Common symptoms include:
- Lower back pain that may feel deep and persistent
- Shooting or burning pain radiating from the lower back down through the legs
- Numbness, weakness, or loss of sensation in the legs
- Bladder and bowel problems, including difficulty urinating, increased frequency, or constipation
- Sexual dysfunction
- Headaches
The pain pattern often mimics other lower back conditions, which is one reason perineural cysts can go unrecognized. Sitting for long periods tends to worsen symptoms because of increased pressure on the sacral area. Some people notice their symptoms fluctuate, improving during rest and flaring with physical activity, which aligns with the pressure-driven mechanism behind cyst expansion.
How They’re Diagnosed
MRI is the primary tool for identifying perineural cysts. On imaging, they appear as well-defined, fluid-filled pockets along the sacral nerve roots. The challenge isn’t spotting the cyst. It’s determining whether the cyst is actually responsible for the symptoms, since so many people have them without any trouble.
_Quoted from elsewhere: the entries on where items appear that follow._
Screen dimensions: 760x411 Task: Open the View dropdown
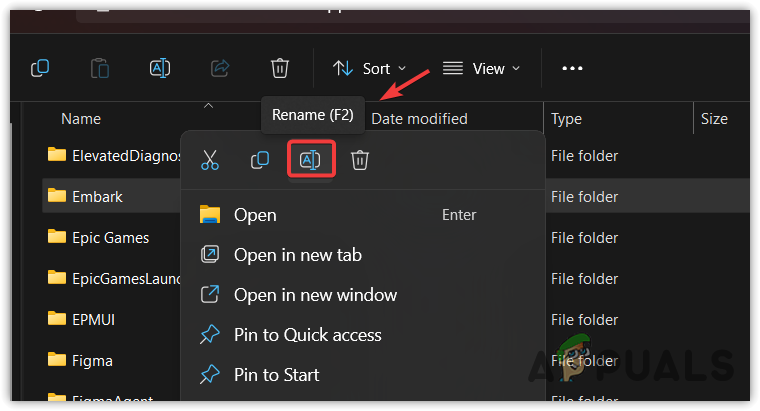[482, 68]
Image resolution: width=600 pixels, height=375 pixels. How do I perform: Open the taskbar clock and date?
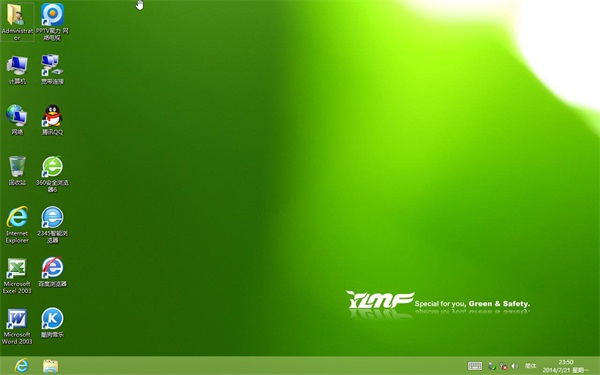click(x=566, y=366)
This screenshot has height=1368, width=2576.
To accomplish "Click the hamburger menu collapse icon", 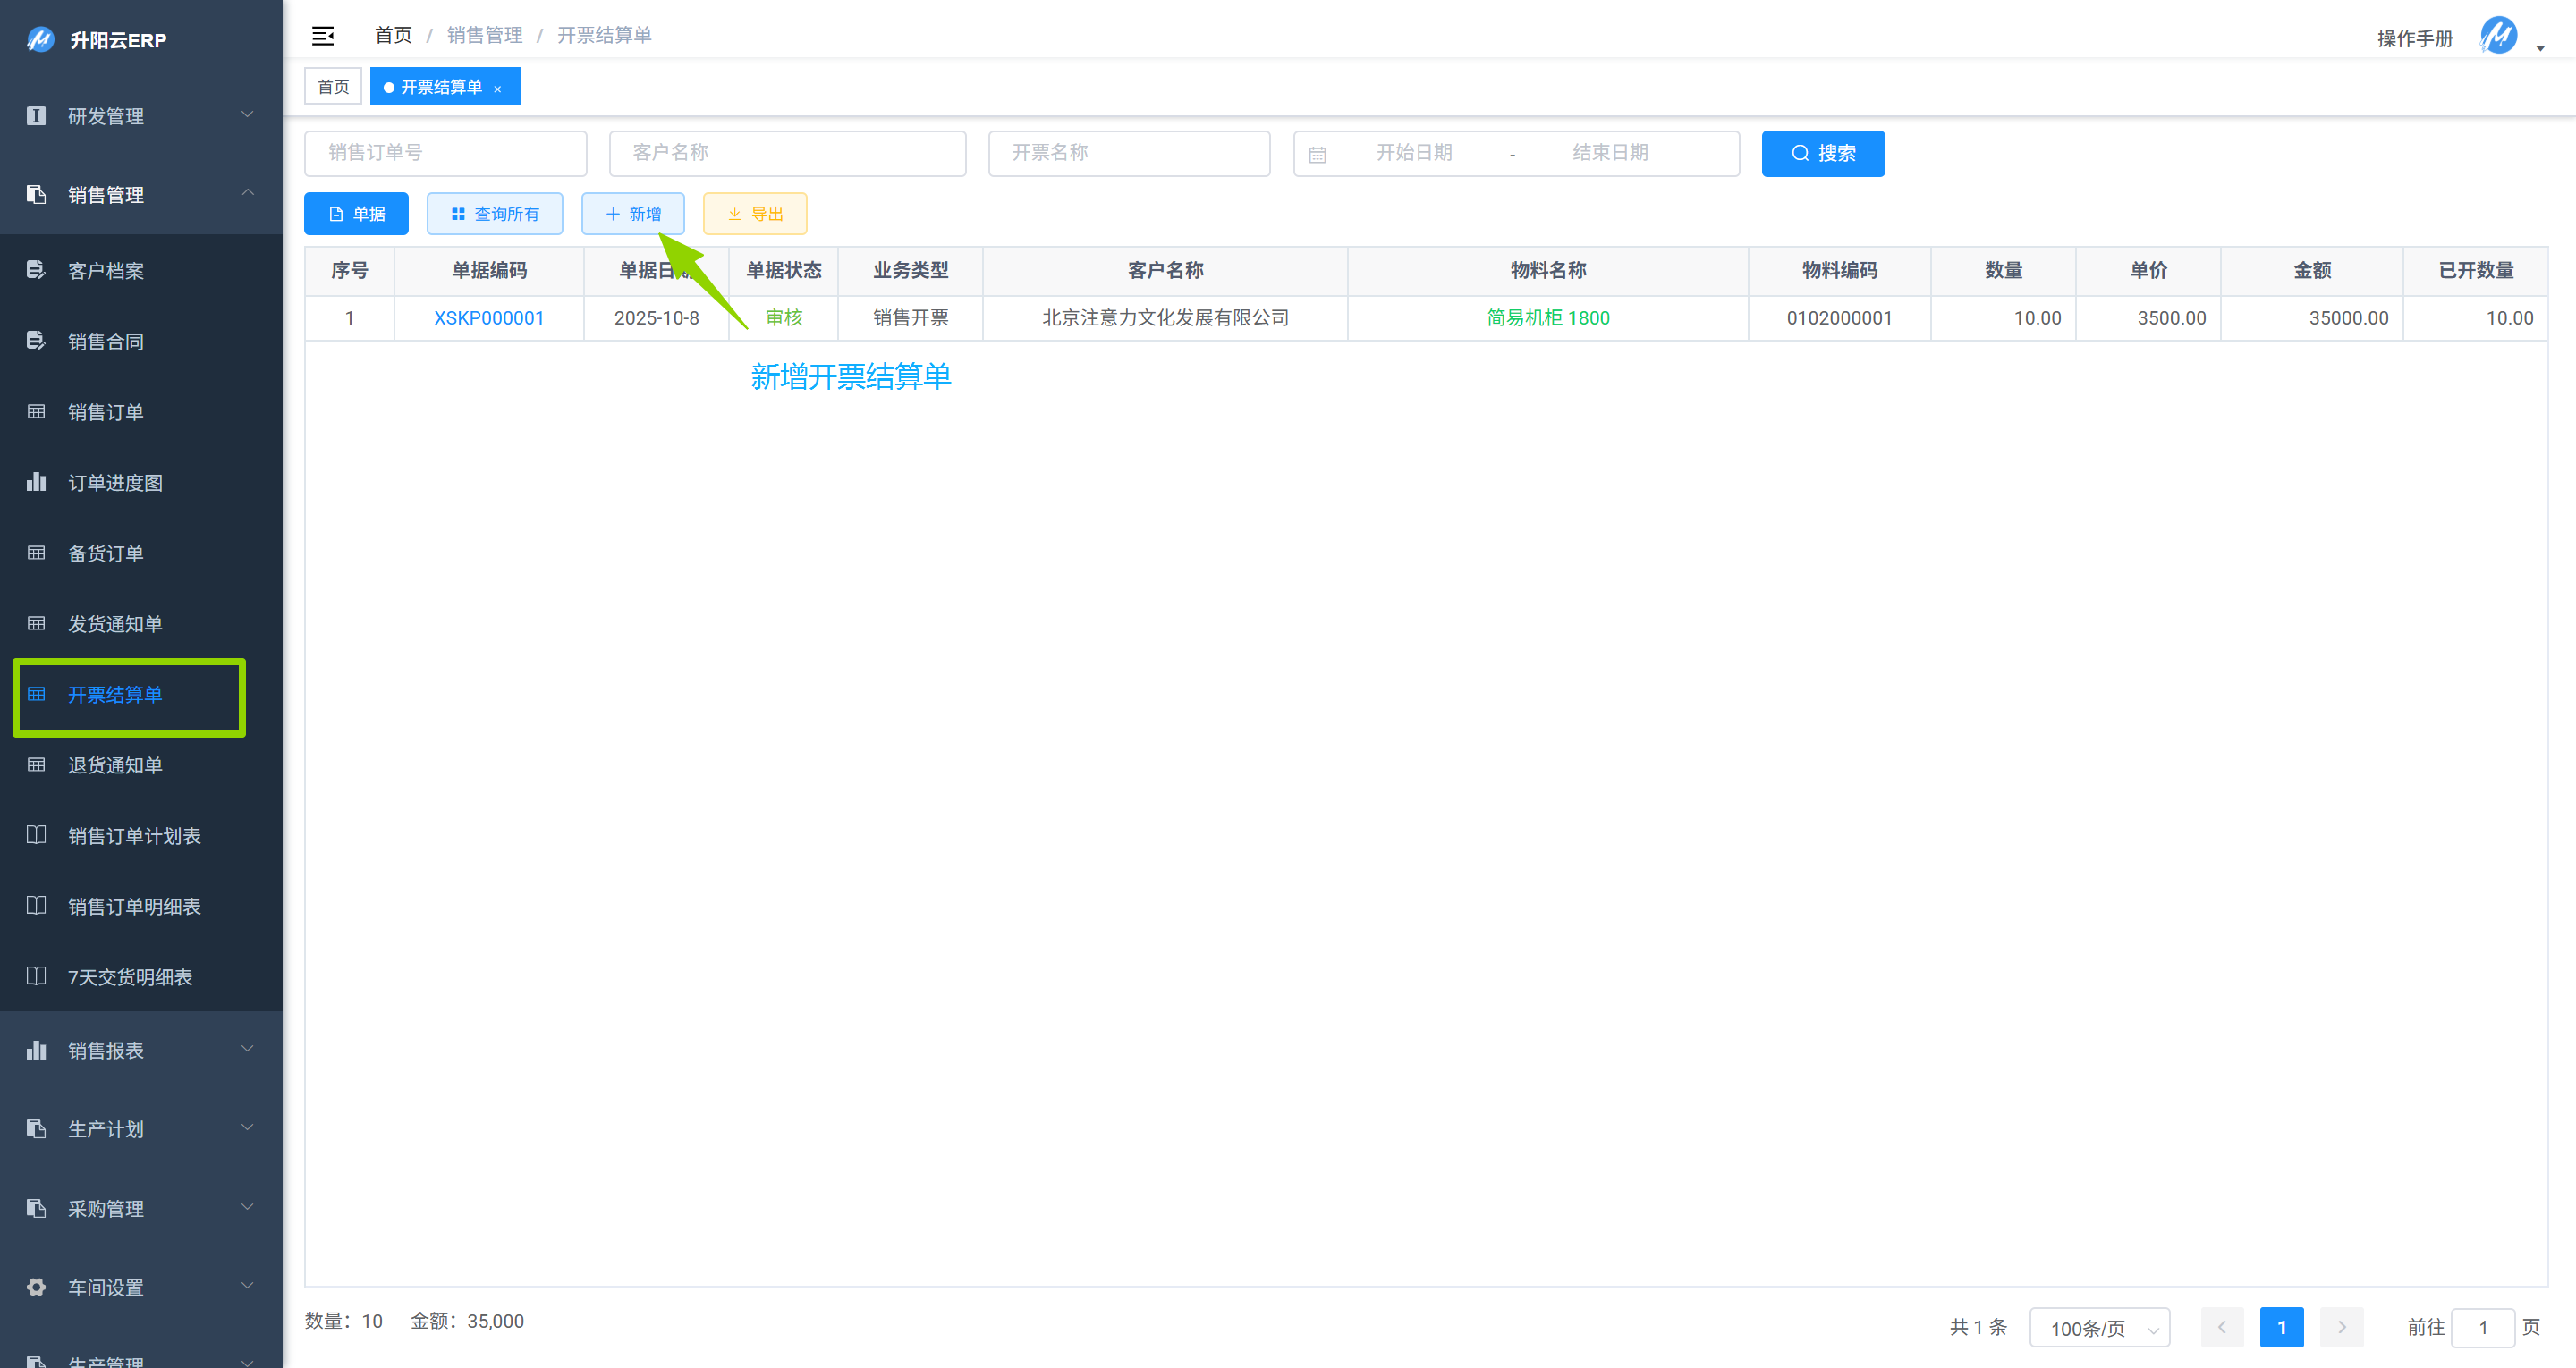I will [322, 36].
Doctors look at cyst size, location relative to nerve structures, and whether the symptom pattern matches the specific nerves affected.
Because perineural cysts can look similar to other fluid collections on imaging, the presence of nerve root fibers within the cyst wall or cavity is the key distinguishing feature. Arachnoid cysts, for example, are also cerebrospinal fluid collections, but they lack neural tissue and aren’t confined to the sacrum.
Treatment for Symptomatic Cysts
If a perineural cyst isn’t causing symptoms, it typically requires no treatment. Monitoring with periodic imaging is often sufficient. For cysts that do cause problems, treatment options range from conservative pain management to procedural interventions.
Non-surgical approaches focus on managing the pain and inflammation. Physical therapy, pain medication, and in some cases lumbar drainage of cerebrospinal fluid can provide temporary relief. These strategies don’t eliminate the cyst but can reduce the pressure and discomfort it causes.
When symptoms are significant and persistent, procedural options include CT-guided aspiration (draining the cyst with a needle) combined with injection of a fibrin sealant to prevent it from refilling, or surgical removal. A large study of 213 patients treated with the CT-guided aspiration and fibrin sealant approach, published in the American Journal of Neuroradiology, found that about 82% of patients were satisfied with their outcome at one year. At three to six years of follow-up, satisfaction remained at 74%, suggesting some cysts do recur or symptoms gradually return. About 3% of patients in that study developed a spinal fluid leak requiring a follow-up procedure to seal it.
Surgical treatment, typically involving opening the spinal canal to access and remove the cyst, showed stronger results in a smaller group from the same study. Of 34 patients who underwent surgery, over 91% achieved satisfactory symptom relief. Surgery carries more risk and a longer recovery period, but because perineural cysts contain nerve fibers in their walls, the procedure requires careful microsurgical technique to preserve nerve function.
Living With a Perineural Cyst
For many people, learning they have a perineural cyst is simply learning a name for something that will never affect their daily life. The cyst exists, it sits quietly at the base of the spine, and it stays that way. If you’ve been told you have one after an incidental finding on imaging, the odds strongly favor it remaining asymptomatic.
For the smaller percentage of people who develop symptoms, the trajectory varies. Some find that conservative management keeps symptoms tolerable. Others eventually pursue aspiration or surgery. Tracking your symptoms over time, particularly changes in bladder or bowel function, leg numbness, or worsening pain patterns, gives you and your doctor the clearest picture of whether the cyst is progressing or stable.